**EXERCISE TEXT**

I have and they both provide unique data sets. Both are crucial. If both are found its a *really* good day.

From bones you can get information on sex, age, some of the life history (aka medical stuff... diseases, lifestyle,etc) which is something most people are familiar with if you watch Bones on TV or other CSI type shows....but the reality is they tell us an insane amount more than just what you see in the shows. For example if you took a trip to the other side of the planet and somehow died there... and I found your femur several hundred years from now... with current tech I have a good chance of being able to tell where you grew up in the planet because your bones will have strontium you drank in the water during your lifetime ..and strontium has a unique signature that can be traced to specific areas of the world. That sort of thing aside from 'the usual' .

'Other stuff' can be tools, clothing, equipment, daily life utensils, etc. that are left behind. Even fecal matter and garbage. All of it can be exhaustively tested to yield information...sometimes you will see dozens of completely different research papers taking years to write and publish being made out of a single, little artifact.

One of the coolest 'other stuff' data that i've seen was how by studying the orientation of all graves (a thousand years old) in a particular location and tabulating the number of babies and young child-bearing age female remains were found in the graveyard over a period of several hundred years coupled with some historical and cultural research a team in Egypt learned that the locals had a fertility festival at X month of the year which resulted in a much larger than normal amount of women getting pregnant..and sadly dying in childbirth because 9 months later was the year's worst season for crops and the population's food supply was almost always low. Also found was lots of honey containers with the child graves.... which was probably the cause of their deaths. You don't give honey to infants for a reason: Botulinum is found in honey and its like like giving babies rat poison.

**DIRECTIONS**
[a] In the text on bones and artifacts, what substance in a person's bones can show where that person grew up?
[b] Copy out the passage in the text on bones and artifacts starting at "One of the coolest" and ending at "babies rat poison.".
The data that comes next is from a separate source and is unrelated to the text on bones and artifacts.

**DATASET EXCERPT**
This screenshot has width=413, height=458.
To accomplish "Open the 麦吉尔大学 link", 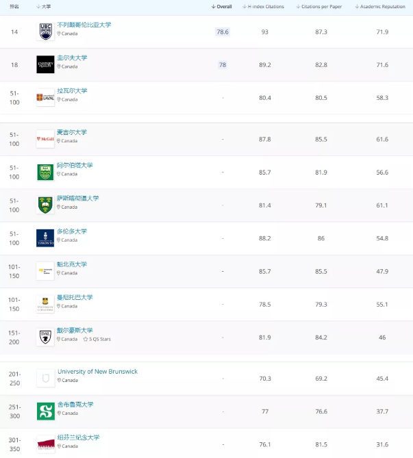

**OUTPUTS IN ORDER**
[a] Strontium, which a person takes in from the water they drink.

[b]
One of the coolest 'other stuff' data that i've seen was how by studying the orientation of all graves (a thousand years old) in a particular location and tabulating the number of babies and young child-bearing age female remains were found in the graveyard over a period of several hundred years coupled with some historical and cultural research a team in Egypt learned that the locals had a fertility festival at X month of the year which resulted in a much larger than normal amount of women getting pregnant..and sadly dying in childbirth because 9 months later was the year's worst season for crops and the population's food supply was almost always low. Also found was lots of honey containers with the child graves.... which was probably the cause of their deaths. You don't give honey to infants for a reason: Botulinum is found in honey and its like like giving babies rat poison.